A blast hit Istanbul’s iconic Istiklal Avenue on Nov. 13. Television news reports showed images of a person, who appeared to be a woman, leaving a package below a raised flower bed in Istiklal Avenue with a tramline running the length of the street.
After the blast, the U.S. Embassy in Turkey said in a tweet that "The U.S. Mission in Türkiye is deeply saddened by the explosion in Istanbul this afternoon. We extend our deepest condolences to the families of those who lost their lives and wish a speedy recovery for the injured."

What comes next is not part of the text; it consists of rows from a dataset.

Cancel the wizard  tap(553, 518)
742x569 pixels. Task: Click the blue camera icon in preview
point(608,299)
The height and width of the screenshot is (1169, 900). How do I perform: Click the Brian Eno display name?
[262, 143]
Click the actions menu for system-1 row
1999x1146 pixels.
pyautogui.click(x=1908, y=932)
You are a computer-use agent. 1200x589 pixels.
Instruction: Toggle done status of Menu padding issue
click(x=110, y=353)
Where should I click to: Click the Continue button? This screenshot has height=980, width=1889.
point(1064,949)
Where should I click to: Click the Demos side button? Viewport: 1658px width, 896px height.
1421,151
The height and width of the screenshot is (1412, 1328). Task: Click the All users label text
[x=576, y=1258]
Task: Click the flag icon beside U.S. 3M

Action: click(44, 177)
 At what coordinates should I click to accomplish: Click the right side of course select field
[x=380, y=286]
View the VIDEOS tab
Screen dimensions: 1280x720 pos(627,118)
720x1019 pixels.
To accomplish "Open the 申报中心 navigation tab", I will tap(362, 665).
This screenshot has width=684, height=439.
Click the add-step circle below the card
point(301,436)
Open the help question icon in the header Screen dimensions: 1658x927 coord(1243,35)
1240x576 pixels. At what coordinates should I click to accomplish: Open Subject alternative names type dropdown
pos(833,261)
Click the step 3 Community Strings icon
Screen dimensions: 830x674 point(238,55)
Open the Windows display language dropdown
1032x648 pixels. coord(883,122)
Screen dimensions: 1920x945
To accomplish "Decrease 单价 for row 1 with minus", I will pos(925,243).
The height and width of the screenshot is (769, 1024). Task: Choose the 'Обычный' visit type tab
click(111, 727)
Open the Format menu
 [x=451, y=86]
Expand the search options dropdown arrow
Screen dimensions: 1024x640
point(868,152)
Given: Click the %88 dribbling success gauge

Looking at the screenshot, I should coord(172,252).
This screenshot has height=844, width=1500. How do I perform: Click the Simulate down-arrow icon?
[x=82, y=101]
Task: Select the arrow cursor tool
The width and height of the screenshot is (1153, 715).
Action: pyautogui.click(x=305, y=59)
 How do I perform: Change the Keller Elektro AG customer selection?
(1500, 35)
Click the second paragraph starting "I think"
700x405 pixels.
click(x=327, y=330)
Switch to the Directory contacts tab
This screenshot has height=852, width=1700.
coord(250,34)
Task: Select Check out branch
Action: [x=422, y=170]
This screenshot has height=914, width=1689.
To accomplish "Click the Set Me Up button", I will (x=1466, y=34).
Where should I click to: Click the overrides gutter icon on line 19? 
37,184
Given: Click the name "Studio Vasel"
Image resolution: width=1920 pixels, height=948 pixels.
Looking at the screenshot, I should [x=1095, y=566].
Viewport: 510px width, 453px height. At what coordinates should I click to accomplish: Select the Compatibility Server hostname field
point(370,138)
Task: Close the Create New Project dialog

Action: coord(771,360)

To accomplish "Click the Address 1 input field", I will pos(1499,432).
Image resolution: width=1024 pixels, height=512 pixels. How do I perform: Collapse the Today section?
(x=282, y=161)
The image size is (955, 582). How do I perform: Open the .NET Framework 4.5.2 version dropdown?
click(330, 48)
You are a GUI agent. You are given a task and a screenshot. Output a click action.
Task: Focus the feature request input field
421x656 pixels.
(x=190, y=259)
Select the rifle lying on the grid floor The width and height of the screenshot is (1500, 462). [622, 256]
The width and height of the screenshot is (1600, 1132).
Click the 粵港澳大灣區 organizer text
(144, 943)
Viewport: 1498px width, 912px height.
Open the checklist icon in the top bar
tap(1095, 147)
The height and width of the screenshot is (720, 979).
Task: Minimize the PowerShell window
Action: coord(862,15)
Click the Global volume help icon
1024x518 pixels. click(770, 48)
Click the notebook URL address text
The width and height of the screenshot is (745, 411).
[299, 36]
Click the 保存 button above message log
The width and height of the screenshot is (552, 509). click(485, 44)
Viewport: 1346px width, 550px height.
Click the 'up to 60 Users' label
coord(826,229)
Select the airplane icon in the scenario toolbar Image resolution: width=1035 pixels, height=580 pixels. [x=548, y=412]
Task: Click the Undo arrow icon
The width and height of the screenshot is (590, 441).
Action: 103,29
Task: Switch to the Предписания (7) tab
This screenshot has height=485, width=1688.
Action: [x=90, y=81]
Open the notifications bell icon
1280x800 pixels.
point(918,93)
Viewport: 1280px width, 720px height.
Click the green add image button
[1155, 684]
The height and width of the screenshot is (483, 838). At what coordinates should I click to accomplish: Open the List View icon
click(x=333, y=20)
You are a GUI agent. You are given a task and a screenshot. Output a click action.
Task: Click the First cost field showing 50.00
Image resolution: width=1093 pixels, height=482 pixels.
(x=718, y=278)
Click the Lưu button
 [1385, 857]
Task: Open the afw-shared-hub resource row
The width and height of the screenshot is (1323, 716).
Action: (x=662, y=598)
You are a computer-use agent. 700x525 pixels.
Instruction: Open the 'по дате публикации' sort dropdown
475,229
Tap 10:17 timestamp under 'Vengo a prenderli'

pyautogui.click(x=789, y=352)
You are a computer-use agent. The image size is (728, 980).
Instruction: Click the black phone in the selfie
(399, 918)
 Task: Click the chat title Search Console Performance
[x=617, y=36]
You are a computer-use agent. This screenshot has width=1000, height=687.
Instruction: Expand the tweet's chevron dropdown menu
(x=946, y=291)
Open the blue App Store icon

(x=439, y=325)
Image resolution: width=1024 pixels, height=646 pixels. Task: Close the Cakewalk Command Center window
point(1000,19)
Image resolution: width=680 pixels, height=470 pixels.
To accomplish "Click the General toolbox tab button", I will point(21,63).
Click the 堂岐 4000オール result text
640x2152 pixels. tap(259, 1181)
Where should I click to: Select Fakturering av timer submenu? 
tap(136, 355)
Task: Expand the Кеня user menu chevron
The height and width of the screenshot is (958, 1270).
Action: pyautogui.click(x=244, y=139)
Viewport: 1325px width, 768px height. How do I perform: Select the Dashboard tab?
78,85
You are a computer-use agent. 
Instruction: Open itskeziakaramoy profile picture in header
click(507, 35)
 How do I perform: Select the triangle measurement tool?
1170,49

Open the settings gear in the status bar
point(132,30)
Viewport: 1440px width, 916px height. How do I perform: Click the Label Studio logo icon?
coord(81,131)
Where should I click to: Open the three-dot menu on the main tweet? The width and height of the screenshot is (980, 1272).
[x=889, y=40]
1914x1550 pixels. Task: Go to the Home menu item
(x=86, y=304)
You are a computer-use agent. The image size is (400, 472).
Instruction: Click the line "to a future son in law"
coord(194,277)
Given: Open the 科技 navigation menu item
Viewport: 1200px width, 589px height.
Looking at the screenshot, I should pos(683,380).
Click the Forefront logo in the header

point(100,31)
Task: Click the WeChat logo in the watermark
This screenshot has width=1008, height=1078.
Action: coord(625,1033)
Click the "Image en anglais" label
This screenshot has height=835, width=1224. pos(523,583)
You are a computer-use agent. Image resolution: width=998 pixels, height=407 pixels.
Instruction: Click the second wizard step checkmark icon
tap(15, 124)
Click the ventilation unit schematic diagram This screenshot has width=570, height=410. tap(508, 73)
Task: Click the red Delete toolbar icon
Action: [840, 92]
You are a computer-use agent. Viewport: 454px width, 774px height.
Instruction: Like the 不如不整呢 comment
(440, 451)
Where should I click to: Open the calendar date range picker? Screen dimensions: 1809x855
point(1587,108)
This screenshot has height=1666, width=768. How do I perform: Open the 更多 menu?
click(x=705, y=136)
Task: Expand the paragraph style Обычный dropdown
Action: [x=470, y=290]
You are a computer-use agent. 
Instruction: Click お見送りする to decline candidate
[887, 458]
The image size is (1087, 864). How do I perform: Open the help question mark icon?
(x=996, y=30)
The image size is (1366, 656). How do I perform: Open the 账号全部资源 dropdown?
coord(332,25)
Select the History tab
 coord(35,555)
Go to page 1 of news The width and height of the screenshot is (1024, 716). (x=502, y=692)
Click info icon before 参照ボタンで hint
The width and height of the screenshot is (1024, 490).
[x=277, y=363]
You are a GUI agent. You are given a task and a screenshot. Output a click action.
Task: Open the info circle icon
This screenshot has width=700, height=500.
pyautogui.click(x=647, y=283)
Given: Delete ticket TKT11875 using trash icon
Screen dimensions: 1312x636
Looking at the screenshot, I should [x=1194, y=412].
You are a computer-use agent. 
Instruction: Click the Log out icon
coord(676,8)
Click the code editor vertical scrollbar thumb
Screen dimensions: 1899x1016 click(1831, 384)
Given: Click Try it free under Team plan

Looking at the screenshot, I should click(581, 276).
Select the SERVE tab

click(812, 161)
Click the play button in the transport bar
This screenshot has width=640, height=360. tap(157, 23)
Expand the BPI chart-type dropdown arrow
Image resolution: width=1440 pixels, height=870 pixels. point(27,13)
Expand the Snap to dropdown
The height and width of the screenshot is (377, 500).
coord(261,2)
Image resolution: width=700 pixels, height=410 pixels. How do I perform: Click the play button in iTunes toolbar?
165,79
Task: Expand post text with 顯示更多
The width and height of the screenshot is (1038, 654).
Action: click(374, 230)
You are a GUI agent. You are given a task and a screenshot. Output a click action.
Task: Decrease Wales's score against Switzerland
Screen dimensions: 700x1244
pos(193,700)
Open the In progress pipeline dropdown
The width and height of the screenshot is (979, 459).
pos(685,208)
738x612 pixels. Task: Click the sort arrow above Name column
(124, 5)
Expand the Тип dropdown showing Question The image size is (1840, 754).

Soylu blamed the Kurdish YPG militia and the Kurdistan Workers Party (PKK) for the bombing. Ankara says the YPG, which Washington has supported in Syria, is a wing of the Kurdistan Workers Party (PKK).
On the other hand, the PKK denied involvement with the blast.
Istanbul has been targeted in the past by Kurdish, Islamist and leftist militants. An offshoot of the PKK claimed twin bombings outside an Istanbul soccer stadium in December 2016 that killed 38 people and wounded 155.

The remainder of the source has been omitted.